For the likes of Gingrich, such circumspection is seditious. The Wikileaks disclosures are likewise contemptible because they display America’s exceptional diplomacy in mid-motion, before it has arrived at its eventual and morally unimpeachable destination. For the editors of the New York Times and other liberals, the leaks are occasion to reflect upon the sins of conservative presidents (and, yes, some liberals in the past) while cheerily proclaiming that America is exceptional again because the adults are in charge. As for the Obama administration, the revelations are a prod to plug the holes in the national security state, so to be invulnerable to Republican assault, and to repeat a mantra of its own: Look forward, not backward. Back in Madrid on April 1, 2009, a junior diplomat cabled Washington to update superiors on reports that a renowned Spanish judge, the aforementioned Garzon, would shortly issue indictments of Bush administration officials for their complicity in establishing the law-free zone at Guantánamo Bay, Cuba.
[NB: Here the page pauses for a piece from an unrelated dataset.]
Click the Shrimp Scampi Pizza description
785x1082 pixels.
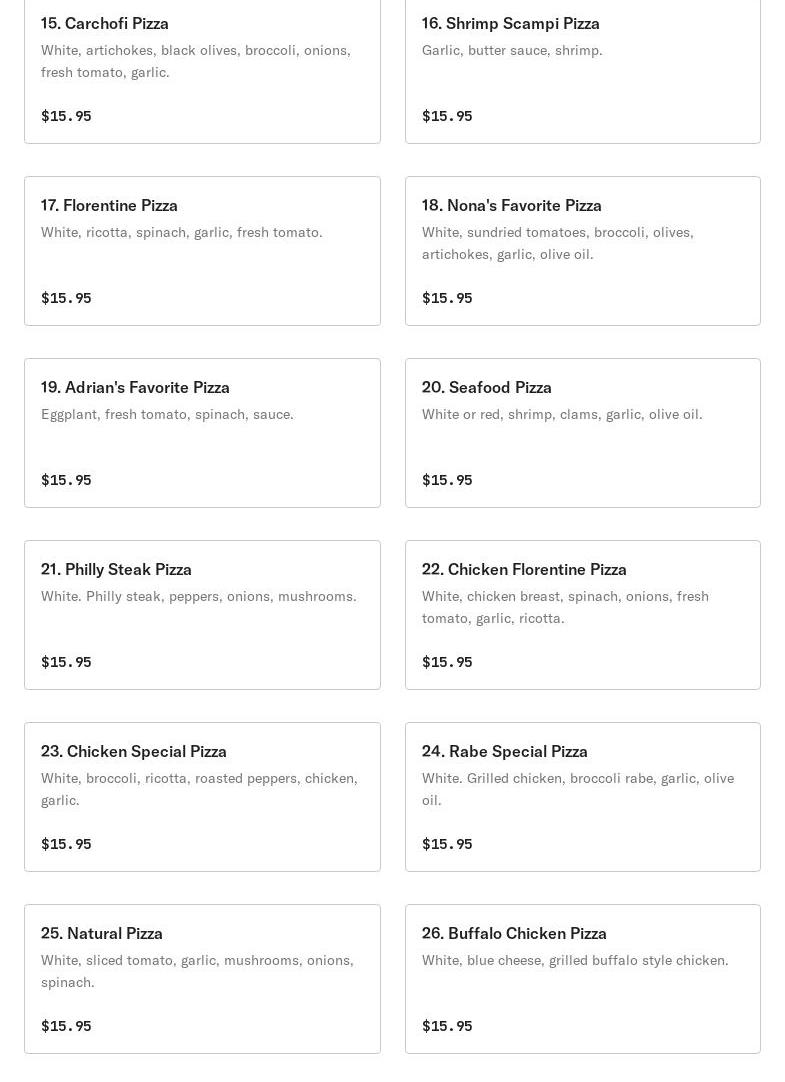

Indeed, the writer acknowledged, the judge was serious in his plans, but — not to worry — the US embassy had conveyed the proper disapproval of this untoward Spanish interference in US domestic politics: “We suspect the Spanish government, whatever its disagreements with the policies of the Bush administration, will find this case inconvenient. Despite the pro forma public comment of First Vice President Fernandez de la Vega that [Spain] would respect whatever decision the courts make in this matter, the timing could not be worse for President Zapatero as he tries to improve ties with the US and get the Spanish public focused on the future of the relationship rather than the past.”
—-
UPDATE: After this issue went to press, it was learned that Mohamed Bouazizi was not a university graduate.